OIG: DHS Can Better Mitigate the Risks Associated with Malware, Ransomware, and Phishing Attacks

A new report from the Office of Inspector General (OIG) contains several recommendations aimed at improving the Department of Homeland Security’s (DHS) mitigation of risk related to malware, ransomware, and phishing attacks. 

Threats of cyberattacks have been increasing during the past two decades. According to a joint announcement from DHS, the Department of Defense, and the Department of Justice on August 3, 2020, the Chinese government has been using malware to target government agencies, private sector entities, and think tanks since 2008. Phishing groups used voter registration–related lures to trick people into accessing fake government sites and giving away personal data in the days prior to the 2020 presidential election. And in a March 21, 2022 statement, the U.S. President reiterated his warning to the Nation about the possibility of Russia conducting malicious cyber activity against the United States. Microsoft observed close to 40 destructive attacks on hundreds of Ukrainian systems from February 23 to April 8, 2022, with 32 percent of these attacks directly targeting Ukrainian government organizations at various levels.

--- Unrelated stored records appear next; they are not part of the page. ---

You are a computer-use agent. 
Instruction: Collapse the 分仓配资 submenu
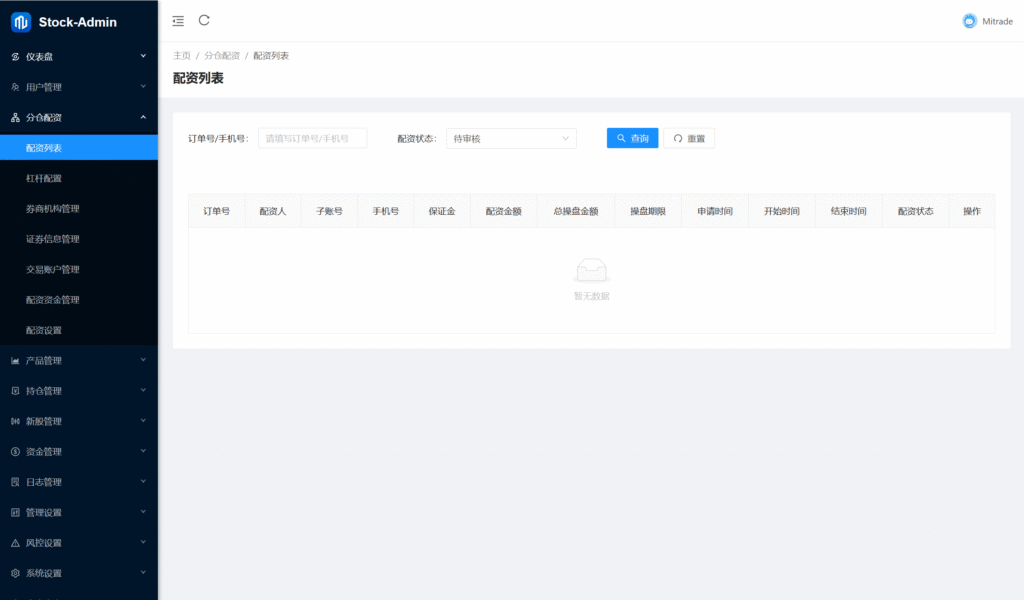click(143, 117)
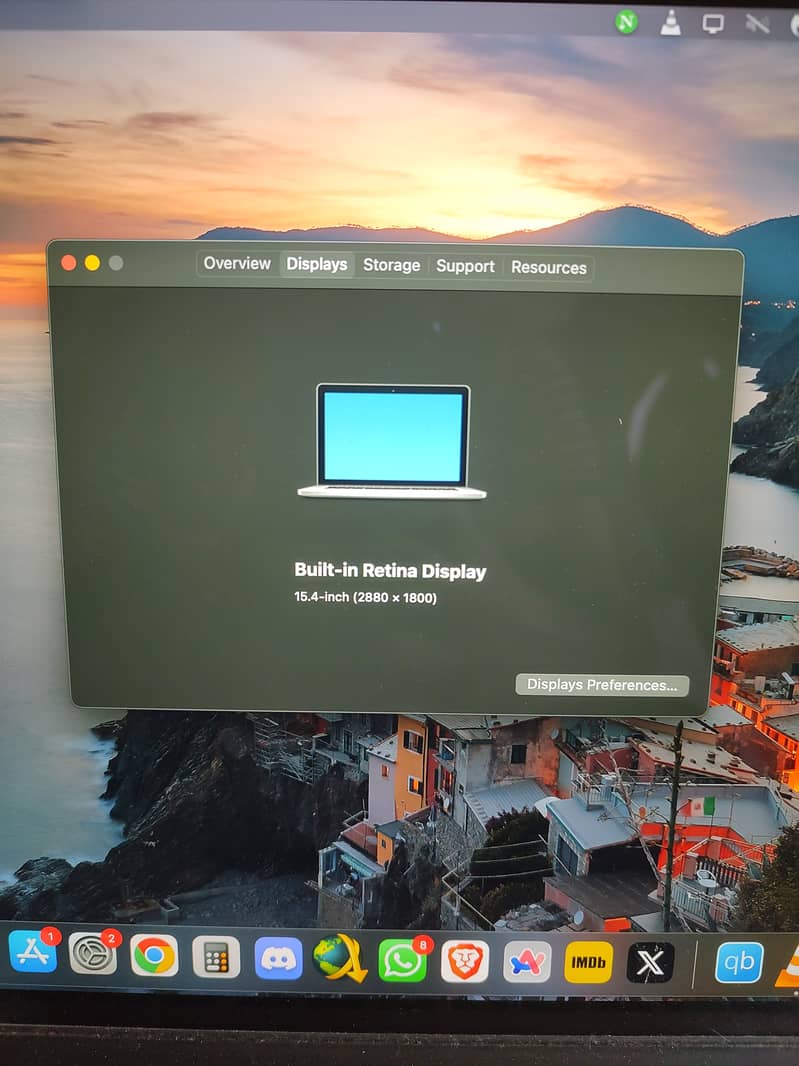
Task: Open the X app in dock
Action: (x=650, y=962)
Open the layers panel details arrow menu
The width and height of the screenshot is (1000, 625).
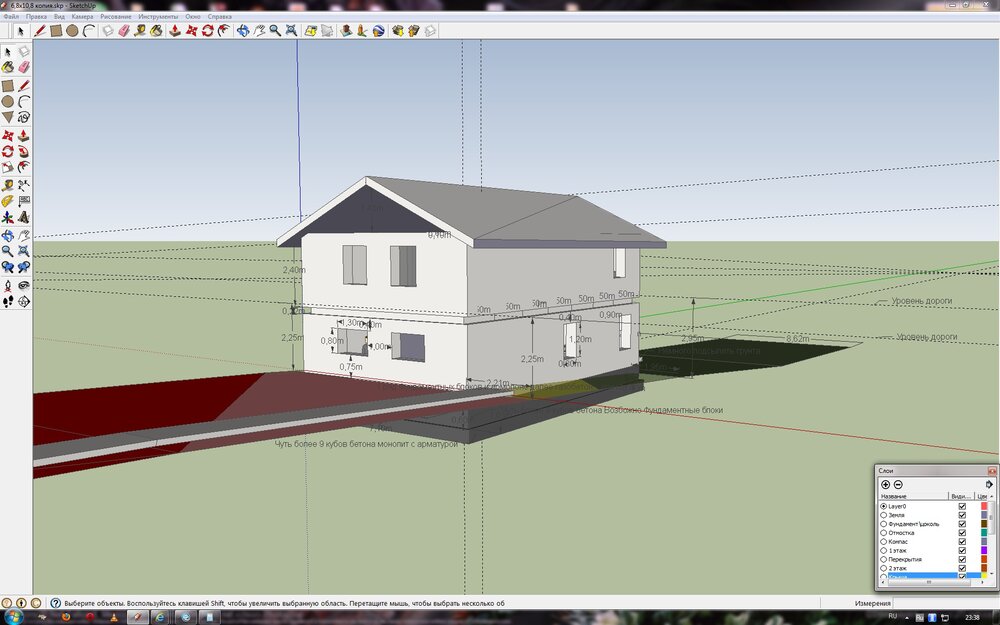coord(989,484)
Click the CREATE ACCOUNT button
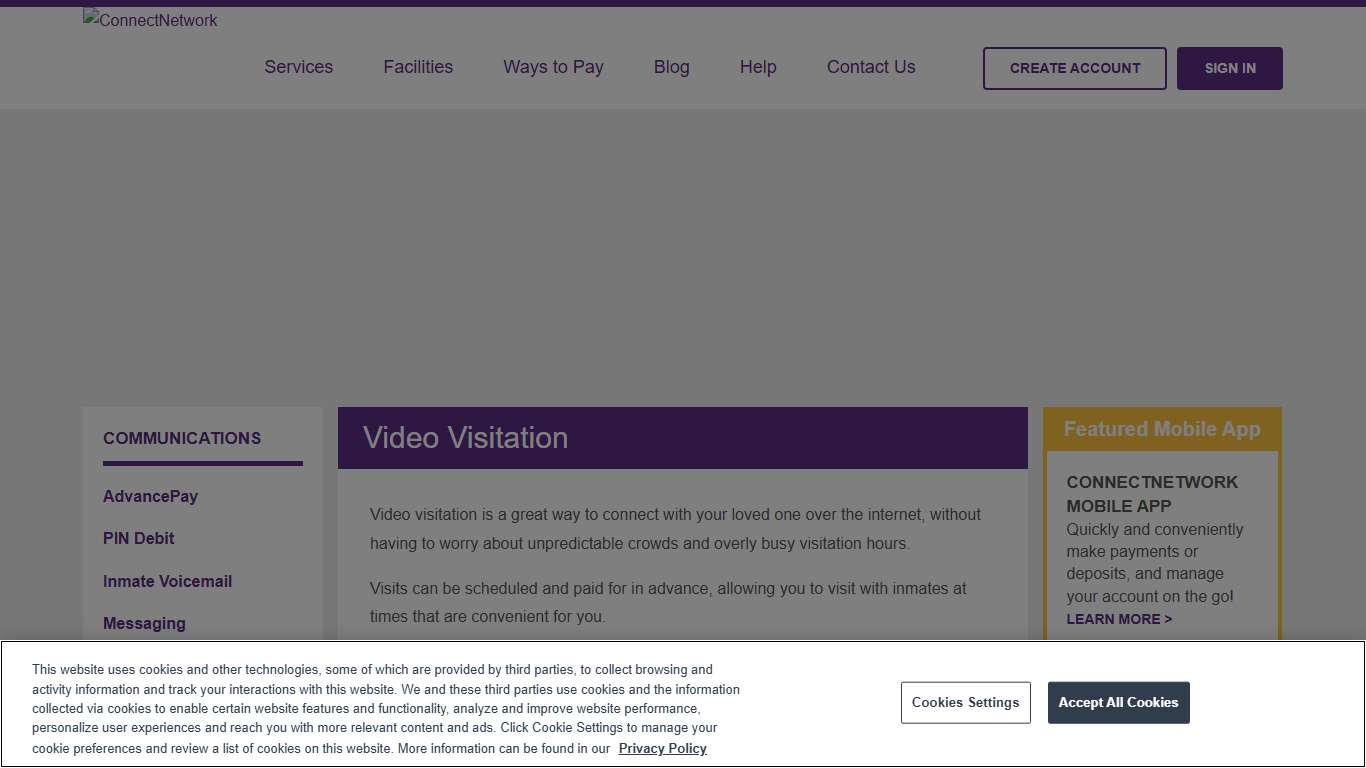This screenshot has width=1366, height=768. [1074, 68]
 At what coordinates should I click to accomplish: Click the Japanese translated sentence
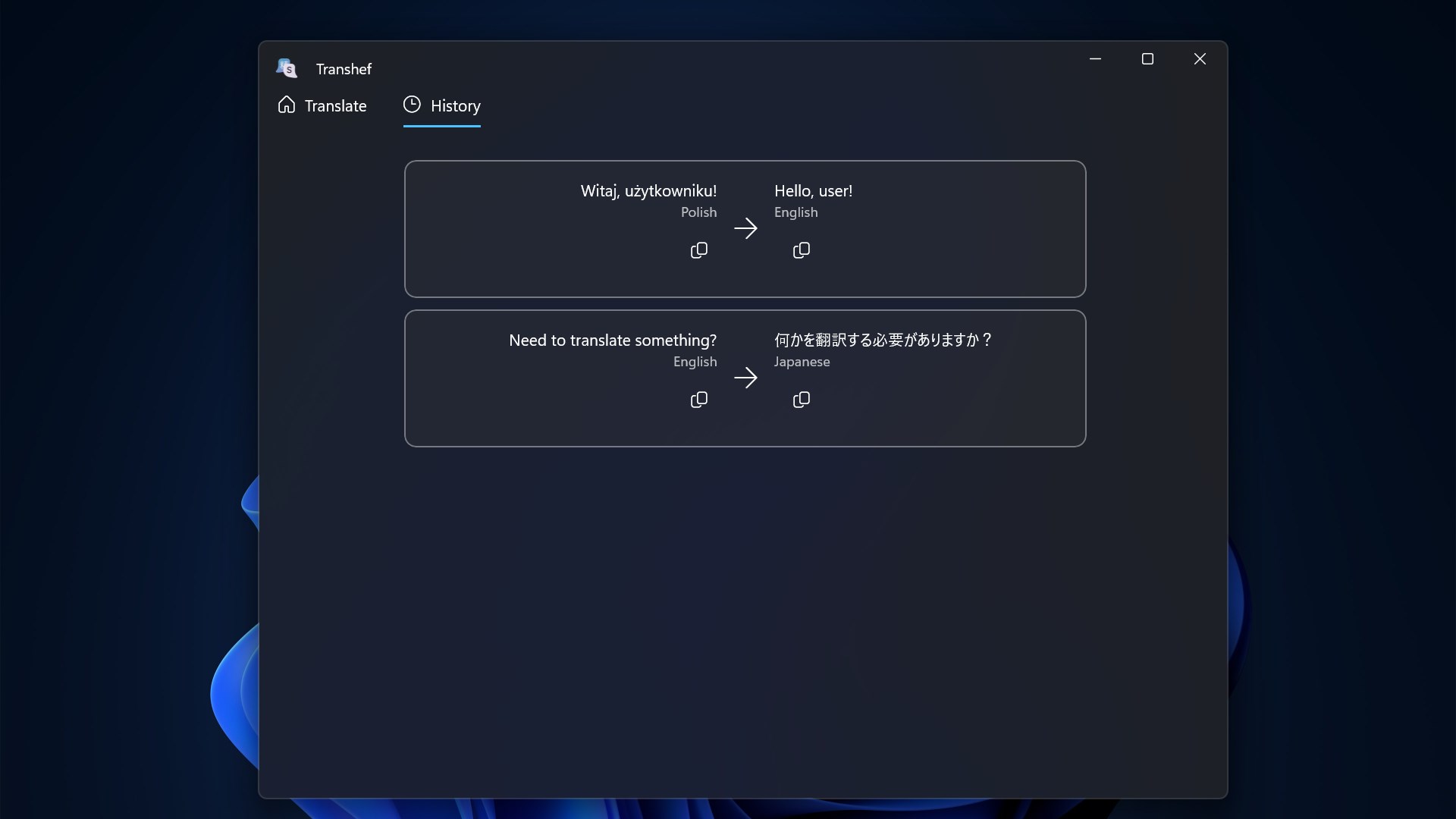[883, 340]
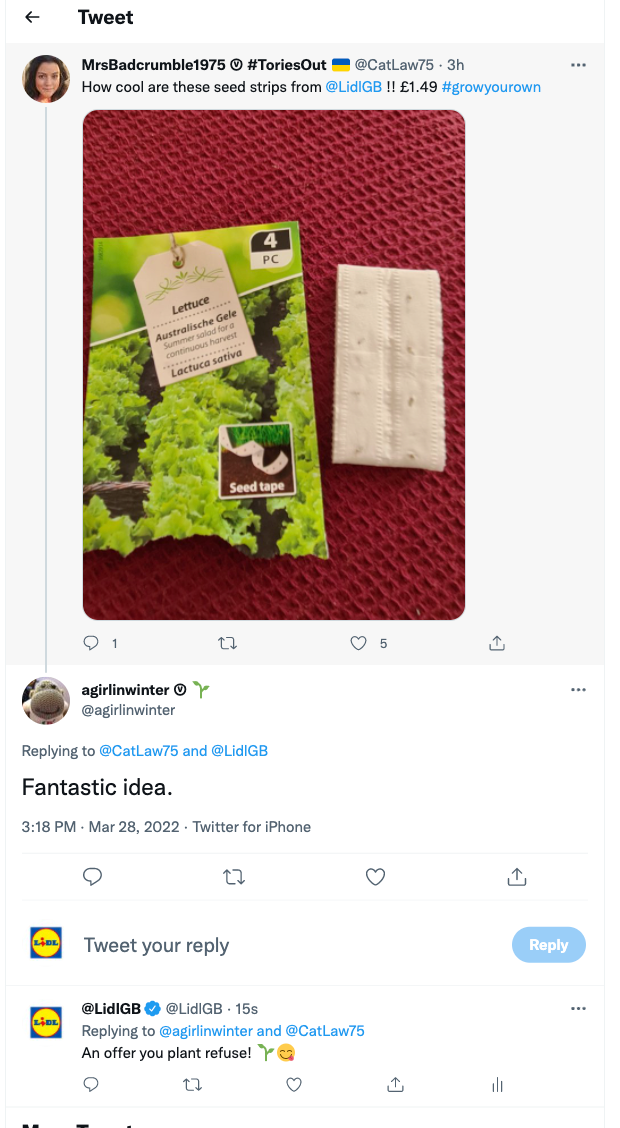Like the seed strips tweet with 5 likes
This screenshot has height=1128, width=620.
358,643
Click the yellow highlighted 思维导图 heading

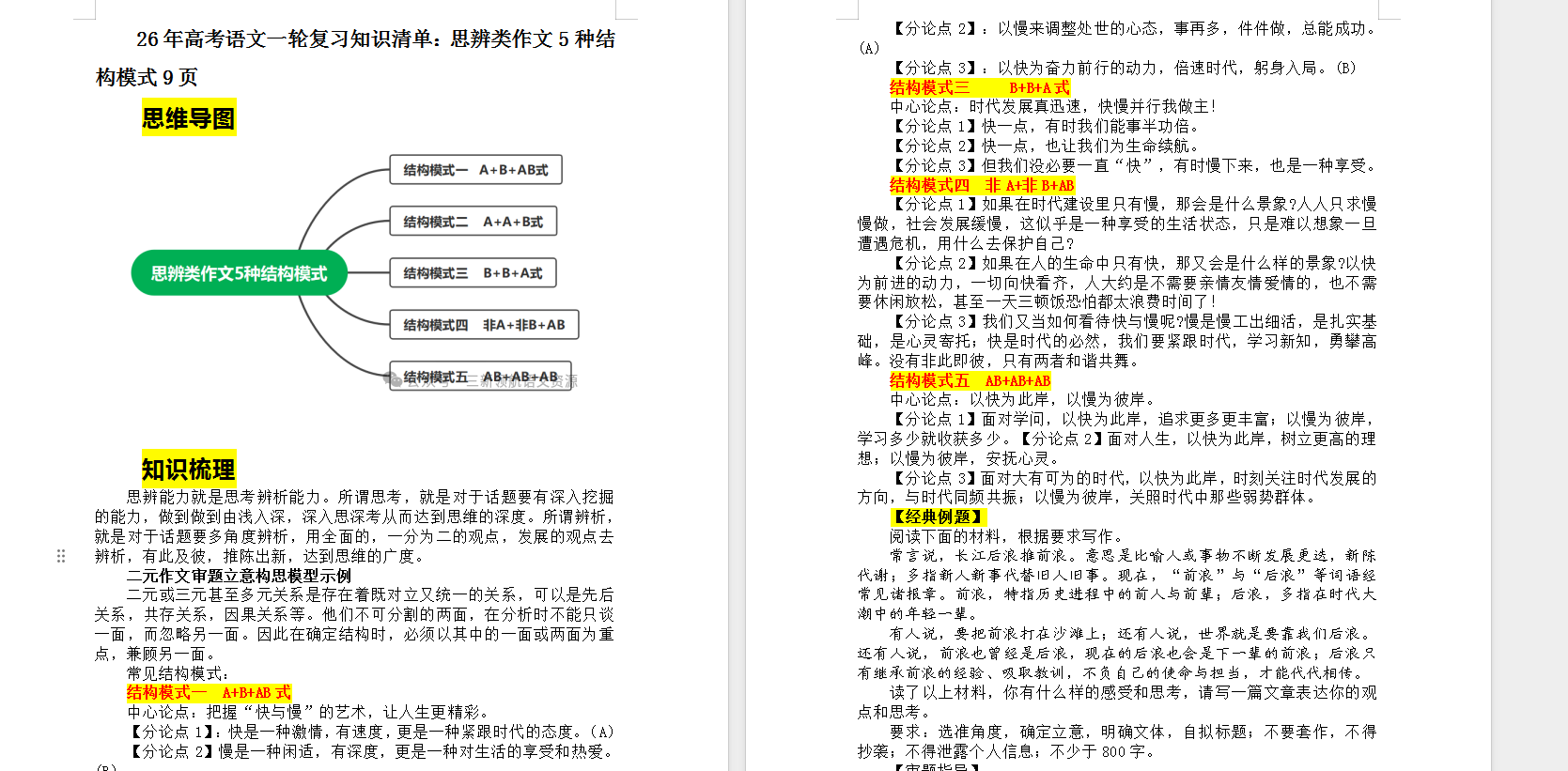(x=188, y=118)
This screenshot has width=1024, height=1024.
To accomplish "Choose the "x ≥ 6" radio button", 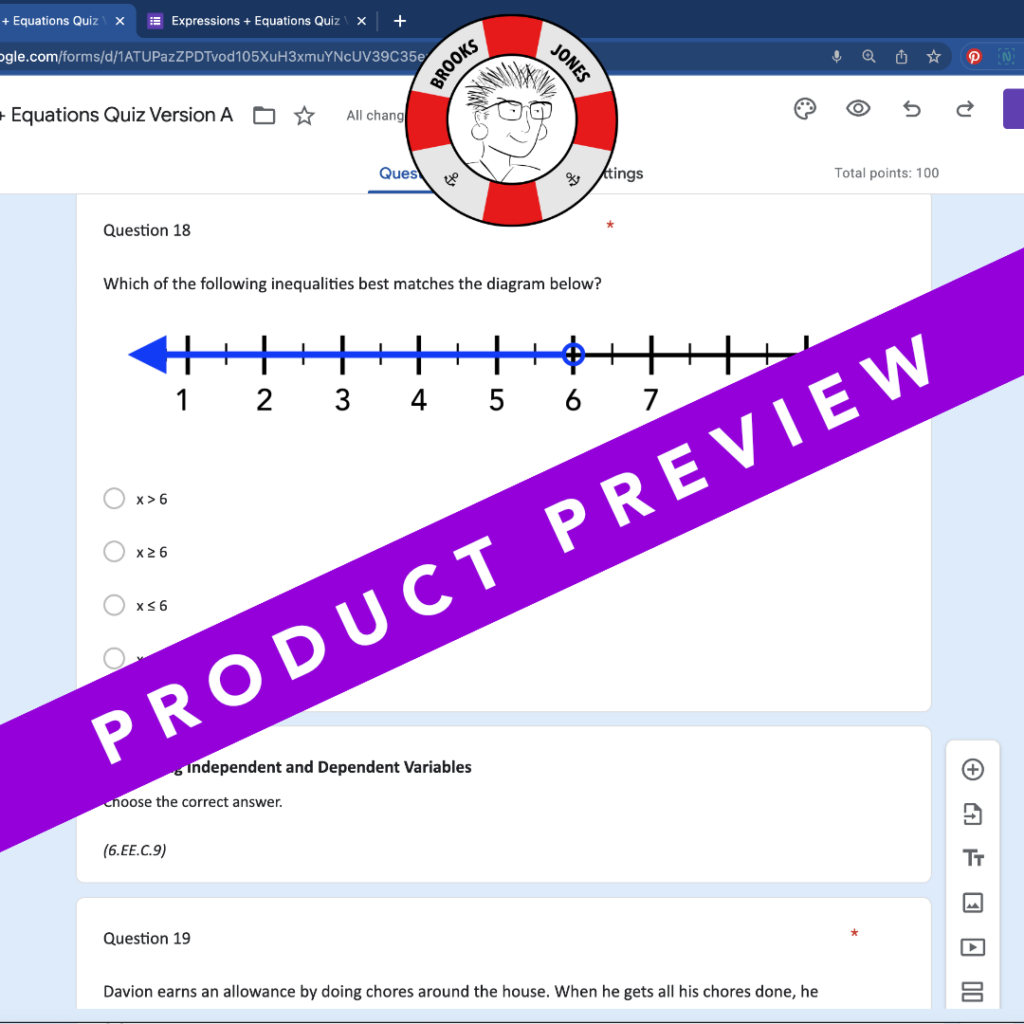I will pos(114,552).
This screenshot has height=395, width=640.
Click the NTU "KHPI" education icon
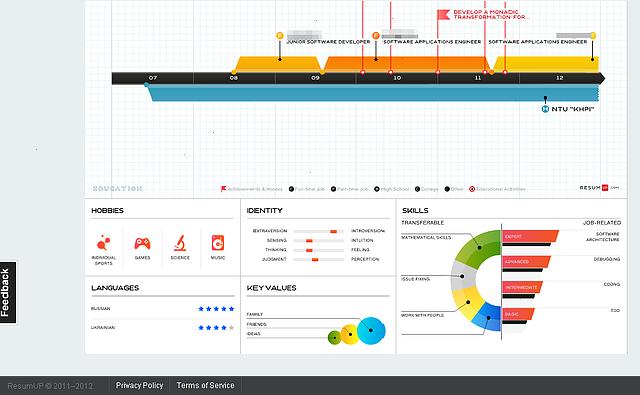point(545,109)
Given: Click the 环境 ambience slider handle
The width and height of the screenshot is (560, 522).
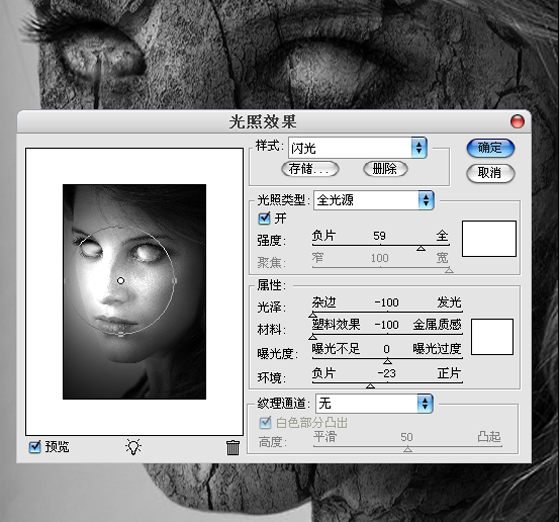Looking at the screenshot, I should (370, 386).
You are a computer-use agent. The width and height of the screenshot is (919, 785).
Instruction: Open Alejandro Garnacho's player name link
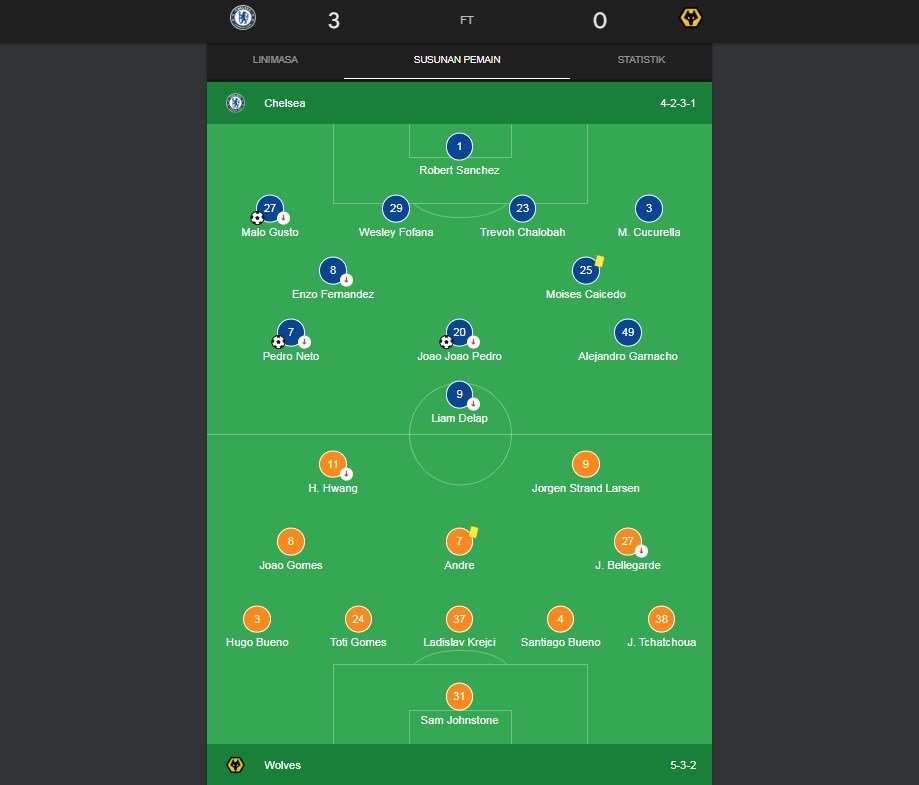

In recent years, several DHS components have also been victims of cyberattacks. In May 2019, photos of more than 100,000 travelers coming into and out of the country were stolen during an attack on a U.S. Customs and Border Protection (CBP) subcontractor’s network. Similarly, on October 4, 2020, United States Coast Guard personnel discovered that a database for the Coast Guard Auxiliary had been subject to a malware attack, resulting in the exfiltration of contact information for 59,149 individuals who had expressed interest in joining the Coast Guard Auxiliary. 

OIG’s audit found that DHS implements multiple layers of defense against malware, ransomware, and phishing attacks to protect its sensitive information from potential exploitation. In addition, DHS has implemented specific tools and technologies to further detect and prevent security events on component systems and to help protect DHS’ network communication and data. 

However, the watchdog said DHS can better protect its sensitive data from potential malware, ransomware, and…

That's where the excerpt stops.